- **INSTRUCTIONS FOR THE TASK**
From the line that contains "Select blue marker 1 in the passband" to the final line of the entries, return every line exactly and leave out all others.

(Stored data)
((

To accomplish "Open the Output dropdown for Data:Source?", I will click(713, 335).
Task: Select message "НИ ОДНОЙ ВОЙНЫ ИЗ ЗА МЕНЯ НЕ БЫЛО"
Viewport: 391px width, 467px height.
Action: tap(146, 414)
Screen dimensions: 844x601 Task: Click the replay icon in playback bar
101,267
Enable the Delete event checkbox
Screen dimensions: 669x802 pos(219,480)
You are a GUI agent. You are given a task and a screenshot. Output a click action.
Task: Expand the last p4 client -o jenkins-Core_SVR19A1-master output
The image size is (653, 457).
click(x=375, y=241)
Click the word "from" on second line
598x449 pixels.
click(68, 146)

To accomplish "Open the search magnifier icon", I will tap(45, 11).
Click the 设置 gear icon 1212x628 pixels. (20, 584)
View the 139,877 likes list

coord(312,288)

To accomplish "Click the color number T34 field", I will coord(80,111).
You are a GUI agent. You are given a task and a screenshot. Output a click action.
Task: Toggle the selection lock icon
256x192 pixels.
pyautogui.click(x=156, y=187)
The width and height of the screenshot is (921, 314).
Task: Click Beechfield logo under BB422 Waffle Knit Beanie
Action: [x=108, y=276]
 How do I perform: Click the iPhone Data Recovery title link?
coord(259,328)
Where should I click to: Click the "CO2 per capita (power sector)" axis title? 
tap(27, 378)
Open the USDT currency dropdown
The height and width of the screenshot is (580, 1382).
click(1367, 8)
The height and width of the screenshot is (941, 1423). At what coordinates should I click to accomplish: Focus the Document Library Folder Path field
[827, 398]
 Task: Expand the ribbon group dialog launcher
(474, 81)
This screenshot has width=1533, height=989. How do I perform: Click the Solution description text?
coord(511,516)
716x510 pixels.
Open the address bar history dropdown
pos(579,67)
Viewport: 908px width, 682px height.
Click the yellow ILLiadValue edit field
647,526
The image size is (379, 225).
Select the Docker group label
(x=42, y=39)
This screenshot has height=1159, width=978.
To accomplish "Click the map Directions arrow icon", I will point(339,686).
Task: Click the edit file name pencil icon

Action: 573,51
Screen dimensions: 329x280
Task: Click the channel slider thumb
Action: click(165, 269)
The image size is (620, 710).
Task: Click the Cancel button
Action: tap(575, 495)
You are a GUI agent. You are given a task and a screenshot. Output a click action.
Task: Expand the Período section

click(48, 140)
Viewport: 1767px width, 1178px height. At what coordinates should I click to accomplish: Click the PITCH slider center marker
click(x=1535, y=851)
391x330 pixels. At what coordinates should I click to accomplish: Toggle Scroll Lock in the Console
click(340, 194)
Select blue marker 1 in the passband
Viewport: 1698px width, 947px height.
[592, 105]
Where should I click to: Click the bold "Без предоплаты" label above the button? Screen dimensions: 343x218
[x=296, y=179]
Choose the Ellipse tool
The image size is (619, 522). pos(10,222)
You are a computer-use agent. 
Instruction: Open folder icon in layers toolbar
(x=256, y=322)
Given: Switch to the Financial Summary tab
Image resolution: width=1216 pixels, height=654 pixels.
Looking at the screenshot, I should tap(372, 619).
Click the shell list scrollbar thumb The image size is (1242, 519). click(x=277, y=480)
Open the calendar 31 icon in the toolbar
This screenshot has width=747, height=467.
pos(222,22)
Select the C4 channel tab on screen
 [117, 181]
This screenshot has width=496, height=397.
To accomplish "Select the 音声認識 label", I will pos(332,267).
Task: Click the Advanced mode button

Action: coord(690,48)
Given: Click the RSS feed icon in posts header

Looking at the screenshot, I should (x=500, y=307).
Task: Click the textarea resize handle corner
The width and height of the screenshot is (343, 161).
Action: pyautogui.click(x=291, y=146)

))

- **ANSWER SPACE**
Select blue marker 1 in the passband
Viewport: 1698px width, 947px height.
[592, 105]
Where should I click to: Click the bold "Без предоплаты" label above the button? Screen dimensions: 343x218
[x=296, y=179]
Choose the Ellipse tool
The image size is (619, 522). pos(10,222)
You are a computer-use agent. 
Instruction: Open folder icon in layers toolbar
(x=256, y=322)
Given: Switch to the Financial Summary tab
Image resolution: width=1216 pixels, height=654 pixels.
Looking at the screenshot, I should tap(372, 619).
Click the shell list scrollbar thumb The image size is (1242, 519). click(x=277, y=480)
Open the calendar 31 icon in the toolbar
This screenshot has width=747, height=467.
pos(222,22)
Select the C4 channel tab on screen
 [117, 181]
This screenshot has width=496, height=397.
To accomplish "Select the 音声認識 label", I will pos(332,267).
Task: Click the Advanced mode button

Action: coord(690,48)
Given: Click the RSS feed icon in posts header

Looking at the screenshot, I should (x=500, y=307).
Task: Click the textarea resize handle corner
The width and height of the screenshot is (343, 161).
Action: pyautogui.click(x=291, y=146)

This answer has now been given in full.